PROBLEM REQUIREMENTS
Look for "agent" in the records and copy every line that has it.
※
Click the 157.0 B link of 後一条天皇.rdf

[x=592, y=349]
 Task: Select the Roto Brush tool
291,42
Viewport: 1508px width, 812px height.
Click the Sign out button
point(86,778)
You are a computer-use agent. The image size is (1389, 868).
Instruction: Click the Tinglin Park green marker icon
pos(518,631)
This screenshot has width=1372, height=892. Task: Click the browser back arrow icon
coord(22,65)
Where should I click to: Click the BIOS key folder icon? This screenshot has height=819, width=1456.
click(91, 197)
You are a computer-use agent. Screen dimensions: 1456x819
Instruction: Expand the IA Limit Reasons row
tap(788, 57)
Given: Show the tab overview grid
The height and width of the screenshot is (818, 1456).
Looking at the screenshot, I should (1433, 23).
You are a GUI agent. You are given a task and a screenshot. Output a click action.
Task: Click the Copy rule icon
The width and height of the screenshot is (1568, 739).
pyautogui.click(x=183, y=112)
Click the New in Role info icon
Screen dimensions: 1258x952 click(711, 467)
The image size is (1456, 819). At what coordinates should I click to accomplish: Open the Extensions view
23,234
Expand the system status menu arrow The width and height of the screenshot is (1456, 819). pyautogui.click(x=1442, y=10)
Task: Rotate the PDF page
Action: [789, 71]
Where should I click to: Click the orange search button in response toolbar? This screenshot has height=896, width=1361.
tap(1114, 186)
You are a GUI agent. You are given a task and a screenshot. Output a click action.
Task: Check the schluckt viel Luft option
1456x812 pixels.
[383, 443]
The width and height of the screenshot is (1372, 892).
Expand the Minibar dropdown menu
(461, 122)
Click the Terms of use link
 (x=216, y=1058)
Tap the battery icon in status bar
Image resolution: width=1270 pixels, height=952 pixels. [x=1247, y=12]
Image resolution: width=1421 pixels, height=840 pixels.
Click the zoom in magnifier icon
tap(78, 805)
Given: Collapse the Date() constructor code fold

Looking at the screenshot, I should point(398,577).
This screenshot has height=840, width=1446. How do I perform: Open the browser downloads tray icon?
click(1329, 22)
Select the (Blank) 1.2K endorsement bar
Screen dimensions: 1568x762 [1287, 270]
※
RESULT OF THIS EXERCISE
You are a computer-use agent. The image size is (1389, 868).
You are a computer-use agent. Screen dimensions: 1456x819
You are a GUI agent. You are given a task and a screenshot. Output a click action.
You are a GUI agent. You are given a task and a screenshot. Output a click action.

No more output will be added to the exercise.